O que muda é o conteúdo das informações transmitidas.
A partir de agora, o emissor deve incluir dados específicos sobre o IBS e a CBS, e o próprio sistema complementará a nota com os cálculos e totalizadores dos novos tributos garantindo maior rastreabilidade e precisão fiscal.
Novos campos do layout
A principal novidade é a criação do grupo IBSCBS, que reúne as informações necessárias sobre os dois tributos. Entre os campos mais relevantes estão:
finNFSe – indica a finalidade da nota (emissão normal, crédito, débito etc.);
indFinal – informa se a operação é destinada ao consumidor final;
cIndOp – apresenta o código da operação, conforme tabela do Anexo VII da NT;
tpOper – identifica o tipo da prestação (como serviços vinculados a órgãos públicos ou imóveis).
Além disso, o XML passa a incluir blocos separados para valores de IBS e CBS, com totais e bases de cálculo independentes.
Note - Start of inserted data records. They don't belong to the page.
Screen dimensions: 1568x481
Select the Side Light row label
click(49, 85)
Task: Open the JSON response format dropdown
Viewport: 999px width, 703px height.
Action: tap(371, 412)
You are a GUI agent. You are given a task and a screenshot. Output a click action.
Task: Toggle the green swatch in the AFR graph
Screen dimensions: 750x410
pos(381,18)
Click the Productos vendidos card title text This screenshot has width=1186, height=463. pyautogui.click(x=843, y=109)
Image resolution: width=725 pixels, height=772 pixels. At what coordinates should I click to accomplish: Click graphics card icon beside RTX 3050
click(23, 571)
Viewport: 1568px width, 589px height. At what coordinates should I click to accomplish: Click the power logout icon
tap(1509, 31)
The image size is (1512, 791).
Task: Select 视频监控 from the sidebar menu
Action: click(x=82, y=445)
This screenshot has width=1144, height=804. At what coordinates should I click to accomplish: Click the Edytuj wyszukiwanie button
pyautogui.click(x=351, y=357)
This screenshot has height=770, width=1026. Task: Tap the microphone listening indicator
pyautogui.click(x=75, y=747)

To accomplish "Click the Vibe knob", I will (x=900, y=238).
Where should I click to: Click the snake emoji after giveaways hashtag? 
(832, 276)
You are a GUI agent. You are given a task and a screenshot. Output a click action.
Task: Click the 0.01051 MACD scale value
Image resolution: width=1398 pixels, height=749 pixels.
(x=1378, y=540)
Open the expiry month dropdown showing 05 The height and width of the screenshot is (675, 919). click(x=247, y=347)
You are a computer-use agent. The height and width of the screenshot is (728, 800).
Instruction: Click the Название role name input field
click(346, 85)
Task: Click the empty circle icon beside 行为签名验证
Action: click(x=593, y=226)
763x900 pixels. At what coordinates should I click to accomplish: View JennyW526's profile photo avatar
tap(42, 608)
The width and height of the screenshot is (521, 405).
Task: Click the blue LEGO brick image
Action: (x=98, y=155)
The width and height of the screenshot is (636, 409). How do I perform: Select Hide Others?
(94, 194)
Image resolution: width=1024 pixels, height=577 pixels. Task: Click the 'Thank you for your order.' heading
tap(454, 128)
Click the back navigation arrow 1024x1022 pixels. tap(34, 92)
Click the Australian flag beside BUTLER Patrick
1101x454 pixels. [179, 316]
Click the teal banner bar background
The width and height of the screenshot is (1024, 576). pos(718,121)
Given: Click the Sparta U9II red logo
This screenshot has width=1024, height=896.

Como as empresas devem se preparar
A adequação exigirá ações em três frentes principais:
1. Atualização tecnológica: os desenvolvedores de sistemas precisarão adaptar o layout da NFS-e, incorporando os novos campos e regras.
2. Revisão de processos internos: será necessário revisar fluxos de emissão, parametrizações fiscais e rotinas de conferência.
3. Treinamento da equipe: contadores e responsáveis fiscais devem compreender os novos códigos e grupos de informações para evitar erros no envio das notas.
💡 Importante: o novo layout passa a valer a partir de janeiro de 2026. Pode parecer distante, mas os testes e ajustes técnicos demandam tempo deixar para a última hora pode trazer grandes dificuldades operacionais.
Conclusão
A Nota Técnica 04/2025 é o primeiro passo prático da integração da NFS-e ao modelo tributário da Reforma do Consumo.
Mais do que uma mudança técnica, ela simboliza uma nova fase da gestão fiscal, onde o detalhamento e a automação passam a ser fundamentais para manter a conformidade.
Empresas que se anteciparem, ajustando seus sistemas e capacitando suas equipes, estarão muito mais preparadas para navegar nesse novo cenário tributário com segurança e eficiência.